▶ The problem:
Read the material below and count the lines holding the string "header". Give that count with nothing added.

▶ Data records:
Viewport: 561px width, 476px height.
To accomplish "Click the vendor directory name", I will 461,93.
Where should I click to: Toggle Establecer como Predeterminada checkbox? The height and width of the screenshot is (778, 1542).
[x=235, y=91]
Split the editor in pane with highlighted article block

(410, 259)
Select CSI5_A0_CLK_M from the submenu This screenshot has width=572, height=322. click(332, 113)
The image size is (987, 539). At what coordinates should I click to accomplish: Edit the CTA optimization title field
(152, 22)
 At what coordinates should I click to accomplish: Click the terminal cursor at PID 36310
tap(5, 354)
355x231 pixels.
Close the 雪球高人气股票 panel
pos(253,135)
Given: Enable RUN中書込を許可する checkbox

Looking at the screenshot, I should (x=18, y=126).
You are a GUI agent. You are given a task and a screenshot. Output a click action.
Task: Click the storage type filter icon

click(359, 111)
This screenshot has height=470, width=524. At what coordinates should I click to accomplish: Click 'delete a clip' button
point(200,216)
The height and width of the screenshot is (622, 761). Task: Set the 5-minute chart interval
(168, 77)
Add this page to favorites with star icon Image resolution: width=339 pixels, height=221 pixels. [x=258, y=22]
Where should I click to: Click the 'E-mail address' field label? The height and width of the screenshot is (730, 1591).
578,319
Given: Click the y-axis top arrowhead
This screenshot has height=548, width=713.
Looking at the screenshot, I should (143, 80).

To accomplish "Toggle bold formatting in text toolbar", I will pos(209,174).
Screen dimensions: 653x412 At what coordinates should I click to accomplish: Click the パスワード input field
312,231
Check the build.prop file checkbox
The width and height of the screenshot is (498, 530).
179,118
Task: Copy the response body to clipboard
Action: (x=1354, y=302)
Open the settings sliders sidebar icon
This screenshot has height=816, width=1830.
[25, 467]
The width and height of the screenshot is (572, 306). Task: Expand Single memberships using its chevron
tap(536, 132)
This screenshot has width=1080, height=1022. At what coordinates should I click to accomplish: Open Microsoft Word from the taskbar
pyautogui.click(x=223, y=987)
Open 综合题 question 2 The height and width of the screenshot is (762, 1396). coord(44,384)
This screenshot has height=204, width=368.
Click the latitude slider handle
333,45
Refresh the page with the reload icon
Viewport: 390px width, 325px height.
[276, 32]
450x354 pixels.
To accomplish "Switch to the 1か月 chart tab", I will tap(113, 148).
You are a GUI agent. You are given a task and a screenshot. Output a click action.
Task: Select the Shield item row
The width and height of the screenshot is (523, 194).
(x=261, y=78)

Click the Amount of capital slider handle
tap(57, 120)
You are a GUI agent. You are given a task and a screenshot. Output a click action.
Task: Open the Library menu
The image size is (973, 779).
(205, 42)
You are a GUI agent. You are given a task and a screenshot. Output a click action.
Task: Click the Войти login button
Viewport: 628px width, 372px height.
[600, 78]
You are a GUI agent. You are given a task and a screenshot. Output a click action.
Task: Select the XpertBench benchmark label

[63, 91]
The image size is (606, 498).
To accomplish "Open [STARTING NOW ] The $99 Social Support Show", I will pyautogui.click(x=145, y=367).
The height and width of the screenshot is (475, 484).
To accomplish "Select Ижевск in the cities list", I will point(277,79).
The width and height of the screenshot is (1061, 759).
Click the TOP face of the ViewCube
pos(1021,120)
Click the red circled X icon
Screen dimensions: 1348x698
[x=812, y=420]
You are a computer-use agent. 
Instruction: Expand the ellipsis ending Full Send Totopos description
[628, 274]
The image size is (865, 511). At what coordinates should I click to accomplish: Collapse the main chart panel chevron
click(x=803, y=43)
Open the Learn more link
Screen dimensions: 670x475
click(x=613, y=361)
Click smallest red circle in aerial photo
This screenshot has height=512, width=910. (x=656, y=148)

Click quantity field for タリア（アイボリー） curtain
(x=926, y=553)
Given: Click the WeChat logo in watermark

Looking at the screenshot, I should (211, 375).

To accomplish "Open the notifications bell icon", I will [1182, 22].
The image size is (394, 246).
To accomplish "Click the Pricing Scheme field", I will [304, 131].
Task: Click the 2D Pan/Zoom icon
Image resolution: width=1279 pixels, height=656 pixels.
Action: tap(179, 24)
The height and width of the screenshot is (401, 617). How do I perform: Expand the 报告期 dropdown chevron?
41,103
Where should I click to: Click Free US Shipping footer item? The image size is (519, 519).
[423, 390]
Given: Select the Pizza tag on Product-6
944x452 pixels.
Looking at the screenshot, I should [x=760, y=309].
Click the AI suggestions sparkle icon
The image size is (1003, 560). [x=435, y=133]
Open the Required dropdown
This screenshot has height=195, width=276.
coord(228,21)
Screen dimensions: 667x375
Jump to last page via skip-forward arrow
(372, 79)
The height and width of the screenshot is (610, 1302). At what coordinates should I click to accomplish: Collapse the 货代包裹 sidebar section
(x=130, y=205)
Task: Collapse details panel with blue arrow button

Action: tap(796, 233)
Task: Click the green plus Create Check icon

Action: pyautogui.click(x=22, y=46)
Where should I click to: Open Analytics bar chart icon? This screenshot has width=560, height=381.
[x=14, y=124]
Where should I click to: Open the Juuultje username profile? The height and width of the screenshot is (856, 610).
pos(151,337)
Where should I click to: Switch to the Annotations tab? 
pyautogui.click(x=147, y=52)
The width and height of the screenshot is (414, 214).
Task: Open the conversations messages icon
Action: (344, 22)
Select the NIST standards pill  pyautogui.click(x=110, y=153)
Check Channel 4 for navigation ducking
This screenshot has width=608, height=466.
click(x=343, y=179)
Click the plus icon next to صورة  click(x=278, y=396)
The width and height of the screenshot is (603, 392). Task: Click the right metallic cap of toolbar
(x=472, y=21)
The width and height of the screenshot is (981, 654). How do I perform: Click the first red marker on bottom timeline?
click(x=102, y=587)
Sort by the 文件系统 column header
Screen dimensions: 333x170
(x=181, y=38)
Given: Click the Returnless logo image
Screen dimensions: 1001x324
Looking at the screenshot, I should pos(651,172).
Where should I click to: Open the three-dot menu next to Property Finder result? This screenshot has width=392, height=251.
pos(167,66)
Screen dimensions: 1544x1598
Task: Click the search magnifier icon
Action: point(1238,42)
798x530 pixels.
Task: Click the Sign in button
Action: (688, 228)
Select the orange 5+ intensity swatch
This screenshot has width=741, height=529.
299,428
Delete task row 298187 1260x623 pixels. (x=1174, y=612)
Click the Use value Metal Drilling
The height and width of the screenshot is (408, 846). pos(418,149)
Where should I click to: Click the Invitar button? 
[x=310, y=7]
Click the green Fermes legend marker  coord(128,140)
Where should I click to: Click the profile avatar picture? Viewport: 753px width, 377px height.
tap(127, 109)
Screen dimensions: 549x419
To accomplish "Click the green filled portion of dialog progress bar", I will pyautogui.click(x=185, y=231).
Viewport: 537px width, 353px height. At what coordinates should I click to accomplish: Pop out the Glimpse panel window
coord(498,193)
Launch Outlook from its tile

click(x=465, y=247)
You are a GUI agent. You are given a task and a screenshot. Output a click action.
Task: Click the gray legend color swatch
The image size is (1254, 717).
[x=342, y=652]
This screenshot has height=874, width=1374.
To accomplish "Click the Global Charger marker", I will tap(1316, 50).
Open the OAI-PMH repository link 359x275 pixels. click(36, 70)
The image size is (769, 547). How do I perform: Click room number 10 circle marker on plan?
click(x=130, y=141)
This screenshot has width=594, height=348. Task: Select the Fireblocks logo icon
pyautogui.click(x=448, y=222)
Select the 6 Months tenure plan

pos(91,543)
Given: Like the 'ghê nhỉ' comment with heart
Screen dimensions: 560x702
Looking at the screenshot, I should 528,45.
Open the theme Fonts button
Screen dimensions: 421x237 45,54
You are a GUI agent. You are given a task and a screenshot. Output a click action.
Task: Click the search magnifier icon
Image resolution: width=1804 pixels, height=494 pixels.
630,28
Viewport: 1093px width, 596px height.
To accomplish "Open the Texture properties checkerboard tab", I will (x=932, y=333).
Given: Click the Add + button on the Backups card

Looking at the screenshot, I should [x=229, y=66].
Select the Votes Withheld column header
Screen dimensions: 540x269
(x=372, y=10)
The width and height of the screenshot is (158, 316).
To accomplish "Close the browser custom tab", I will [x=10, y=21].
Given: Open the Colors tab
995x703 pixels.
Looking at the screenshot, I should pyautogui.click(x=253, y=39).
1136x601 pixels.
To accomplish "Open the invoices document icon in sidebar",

▶ Output below:
2